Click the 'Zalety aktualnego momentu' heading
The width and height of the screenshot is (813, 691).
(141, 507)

+ + + + +

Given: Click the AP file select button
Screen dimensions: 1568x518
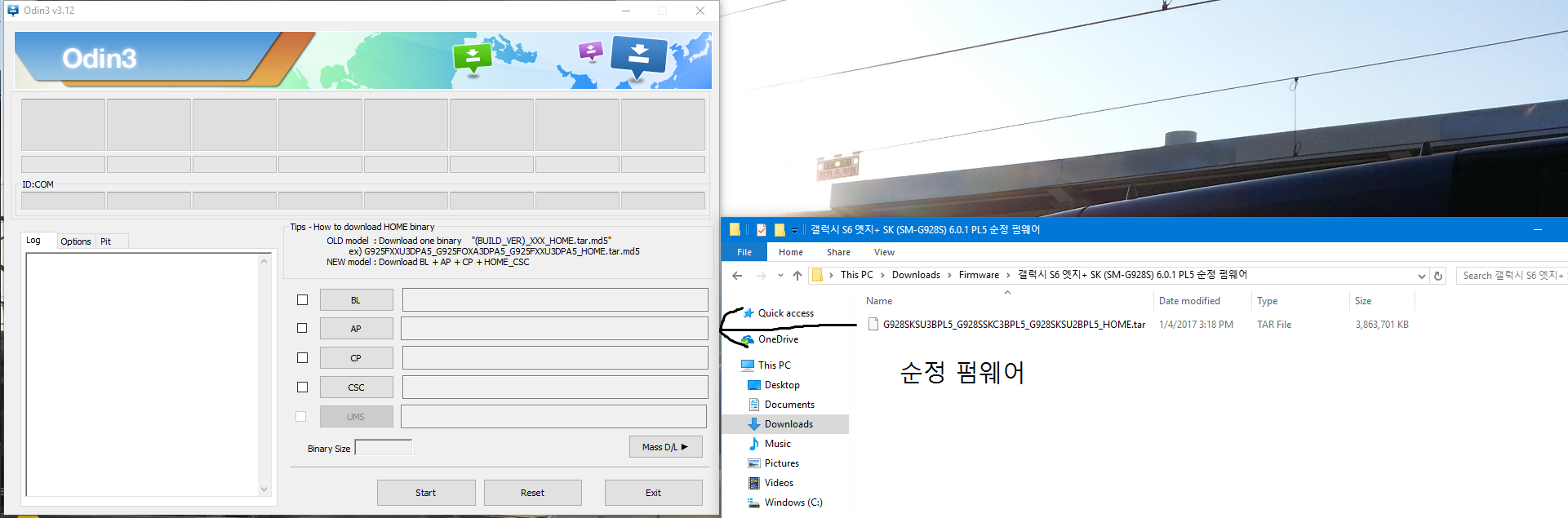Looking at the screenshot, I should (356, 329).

+ + + + +

### [Description of the task]
Search the records above for "Click" and copy every line that has it.

### [Output of the exercise]
Click the 'Zalety aktualnego momentu' heading
Given: Click the AP file select button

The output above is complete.